Para samurai muda merasa bahwa sistem keshogunan ini membuat Kekaisaran Jepang tidak bisa maju dan makin tertinggal. Mereka pun berusaha untuk membentuk sistem pemerintahan tersentralisasi seperti di barat.
Dalam hal ini, kekuasaan Kaisar Jepang dipulihkan. Setelah sekian lama, Kaisar Jepang benar-benar memimpin kekaisaran. Inilah alasan mengapa samurai disingkirkan dari Kekaisaran Jepang.
Naiknya Kaisar Meiji ke tampuk kekuasaan melambangkan pemulihan pemerintahan kekaisaran setelah berabad-abad di bawah kendali shogun. Peristiwa ini mengantarkan era modernisasi yang pesat di Kekaisaran Jepang.

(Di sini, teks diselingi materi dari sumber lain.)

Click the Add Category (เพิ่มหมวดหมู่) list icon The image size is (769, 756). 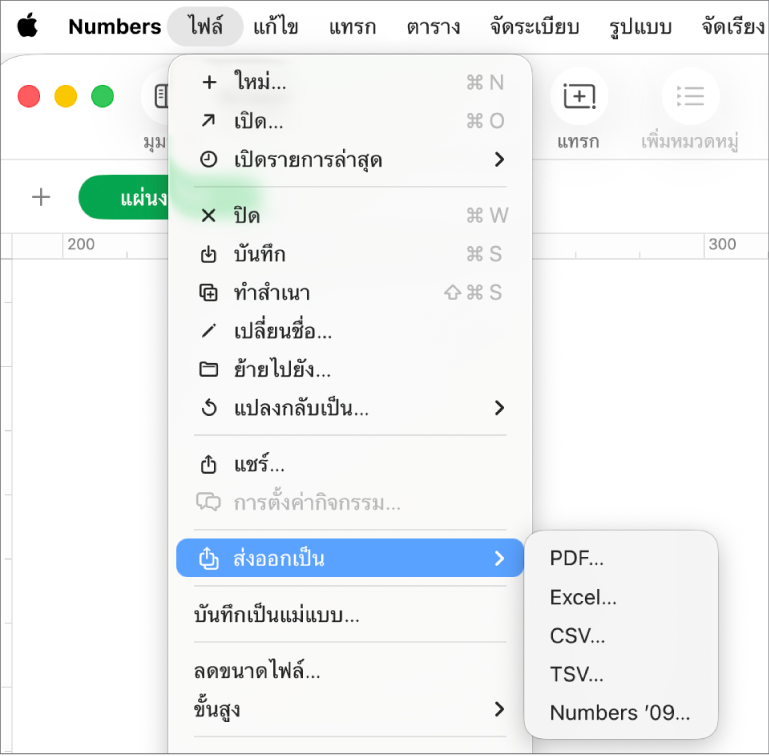tap(690, 96)
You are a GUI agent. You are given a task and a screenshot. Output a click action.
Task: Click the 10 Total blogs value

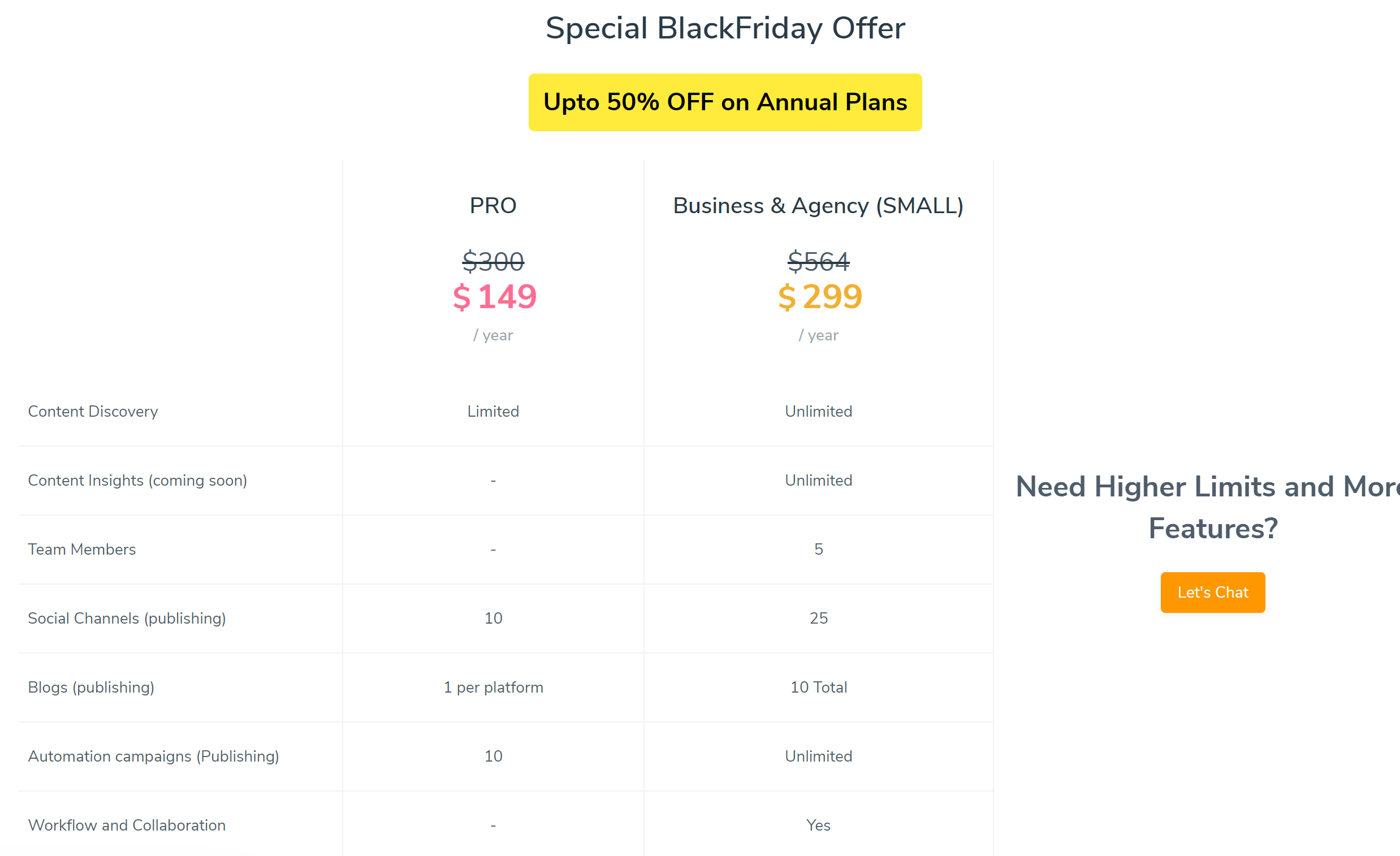tap(818, 687)
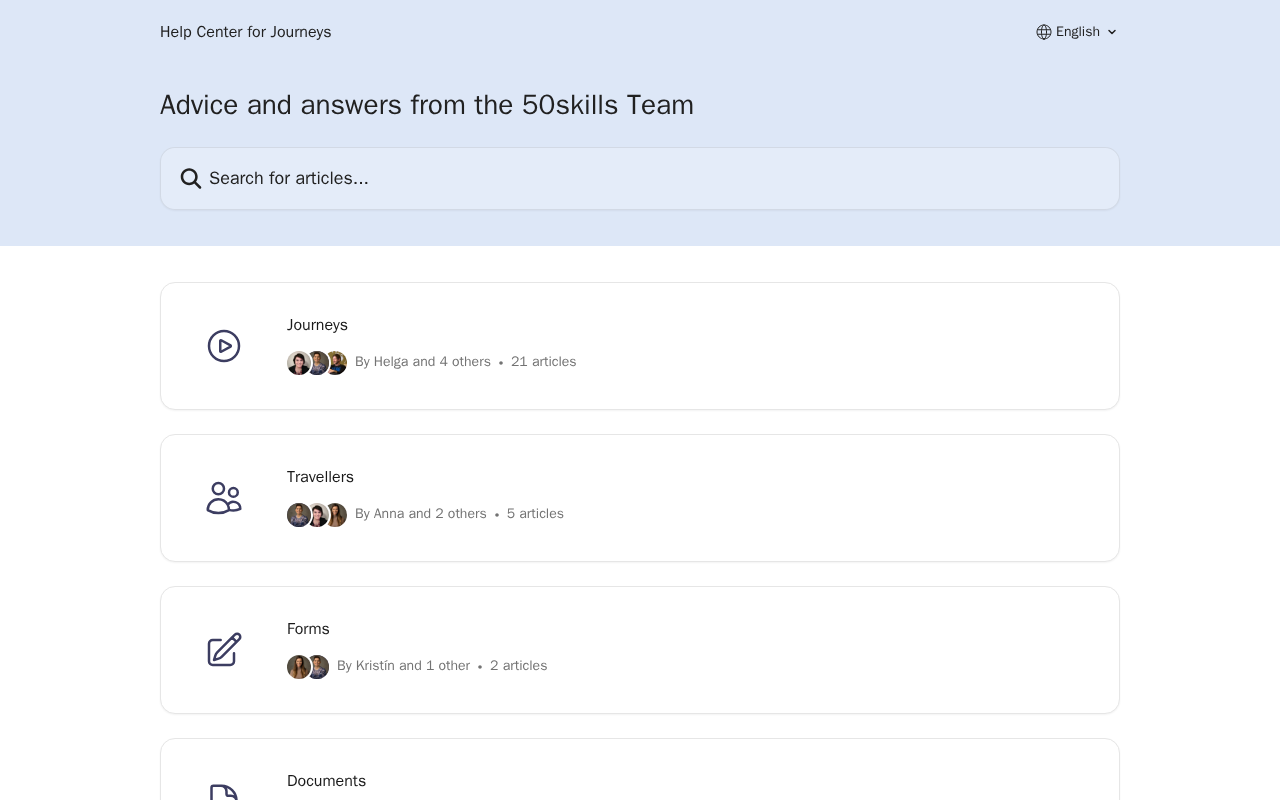Click the people Travellers icon
Viewport: 1280px width, 800px height.
pos(224,498)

“Pemerintah baru pun menghapus domain dan menciptakan sistem prefektur,” tambah Wert.
Secara perlahan, semua hak istimewa samurai dihapuskan. Tidak menerima perubahan yang drastis, samurai pun memberontak.
Restorasi Meiji yang dimulai pada tahun 1868 merupakan periode transformatif dalam sejarah Jepang yang menandai berakhirnya era samurai.
Kaisar dan para penasihatnya berusaha untuk mengubah Jepang menjadi negara-bangsa industri yang kuat.
Pada akhirnya, mereka berharap Jepang mampu bersaing dengan kekuatan barat. Inti dari rencana Meiji adalah pembongkaran sistem feodal, termasuk penghapusan kelas samurai.
Pada tahun 1869, sistem han, yang menjadi dasar kekuasaan feodal, dihapuskan. Para daimyo dibujuk untuk mengembalikan tanah mereka kepada kaisar.
Peristiwa yang dikenal sebagai hanseki hokan ini menandai berakhirnya otonomi daerah yang menopang kelas samurai.
Tidak semua samurai secara pasif menerima perubahan ini. Pemberontakan Satsuma tahun 1877, dipimpin oleh Saigo Takamori, adalah pemberontakan samurai yang paling signifikan terhadap pemerintahan baru.
Terlepas dari keberhasilan awal, pemberontakan berhasil ditangani oleh prajurit Kekaisaran Jepang.
Kematian Saigo dalam pertempuran menandai akhir dari perlawanan samurai dan akhir yang pasti dari era samurai.